Unusual architecture

I'm rewatching Petite Princess Yucie, and thought again about the question of the way that architecture is strongly driven not just by our materials and our building techniques, but also by our physical abilities.

For instance, we build stairs because we have legs. Stairs are far apart because our legs are long. What if we rolled instead of walked? Then we'd be using ramps instead of stairs, right? but what of the problem of rolling out of control? They couldn't be simple slopes, so what would they be?

In PPY the inhabitants of Tenkai live in unusual cities. It seems that the direction of gravity in Tenkai is a local matter, because the cities look like they were designed by Escher. There are stairs, oddly enough. You have to wonder why they use them, though.

Arthur C. Clarke considered this a bit in his book Childhood's End. Without getting too deeply into what the story is about, at one point a human visits the home world of an alien race, all of whom have wings and can fly in the atmosphere and gravity of the planet. And their cities are a lot different than ours, because they fly from place to place where we'd expect to walk. He sometimes found himself walking down a corridor only to encouter an opening and a sheer drop of a hundred feet. For one of the natives, that would be a place to take off from. For a human, it was a risk of death.

In a flying world there would be no handrails. No one would need them.

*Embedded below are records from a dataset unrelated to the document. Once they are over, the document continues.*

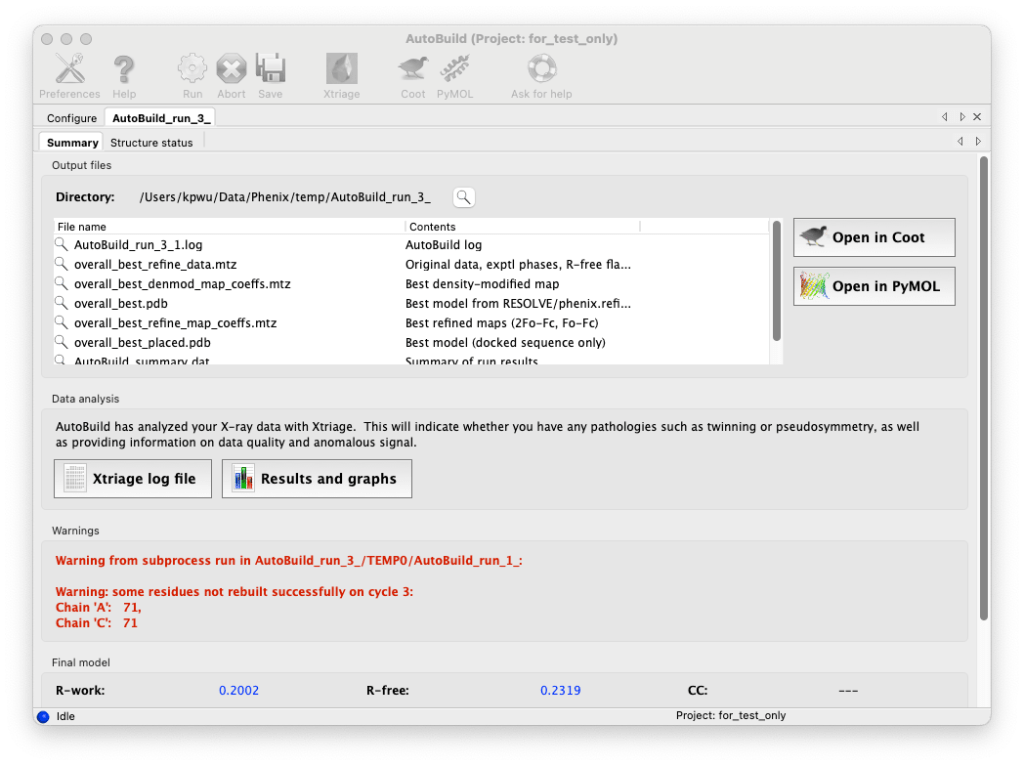Click magnifier next to AutoBuild_run_3_1.log
The height and width of the screenshot is (766, 1024).
pyautogui.click(x=62, y=245)
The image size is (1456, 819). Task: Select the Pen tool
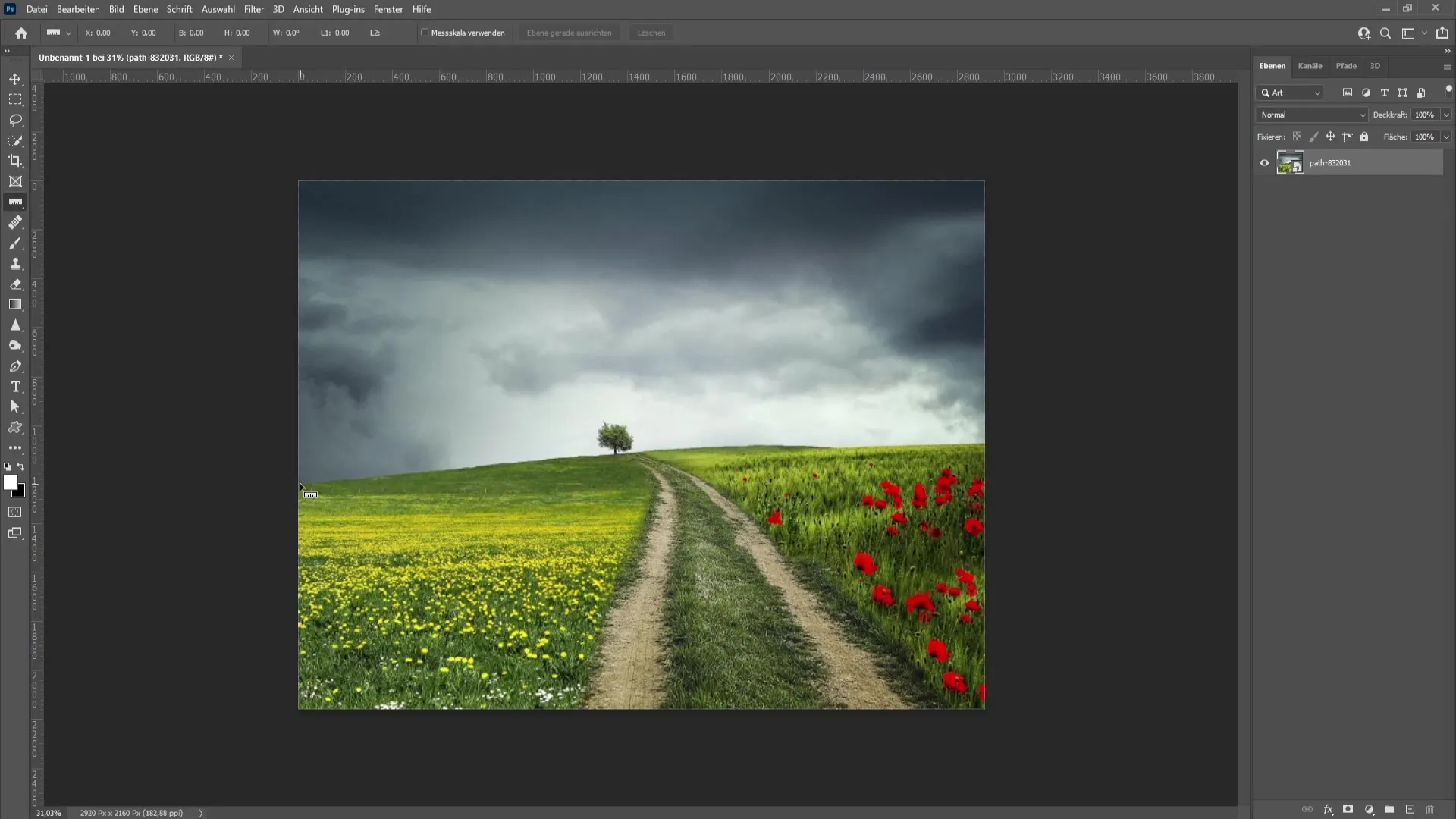(15, 366)
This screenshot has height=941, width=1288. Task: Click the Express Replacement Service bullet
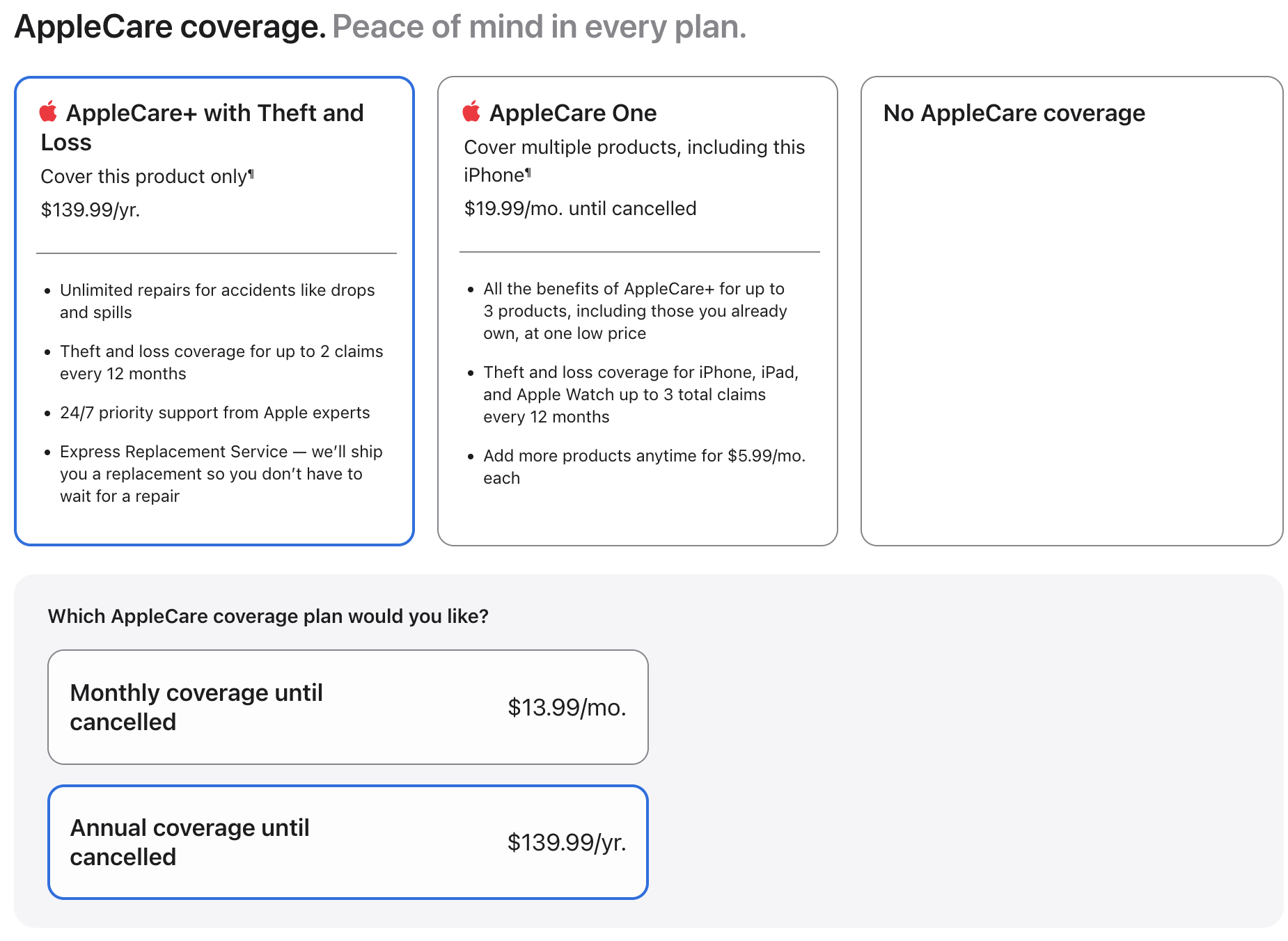click(221, 474)
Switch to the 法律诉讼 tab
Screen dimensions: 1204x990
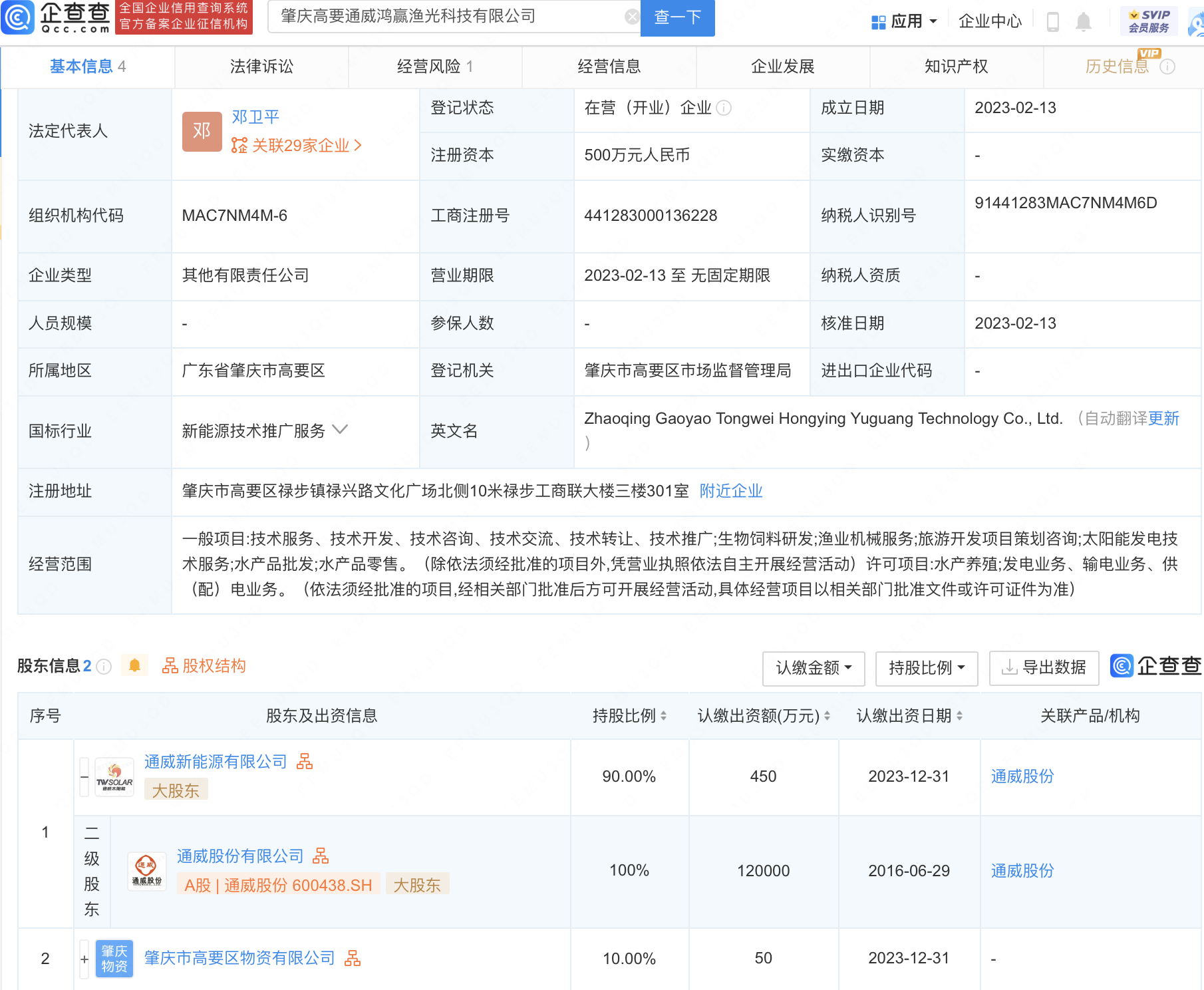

No one? How about kids? How old do kids have to be before they gain the ability to fly? Would they walk and run until then? Perhaps that's the situation in Tenkai, given that Elmina has legs and does walk without difficulty. And perhaps that's the reason there are stairs in Tenkai: they're for pre-flight children.

How about the spirit world? Cocoloo can dematerialize and can walk through walls, and so can Chawoo. Presumably that's a common ability of spirits.

Why would houses in the spirit world have any doors? Perhaps there would be reasons to divide a house into multiple rooms, but why bother with doors when you can walk through walls?

I think the answer is that if you can walk through the walls of your own home, so can anyone else. That means you have no security. The presumption is that in the spirit world they've figured out how to make walls that spirits themselves cannot walk through -- for security reasons -- and that means that even spirits would need doors in their houses.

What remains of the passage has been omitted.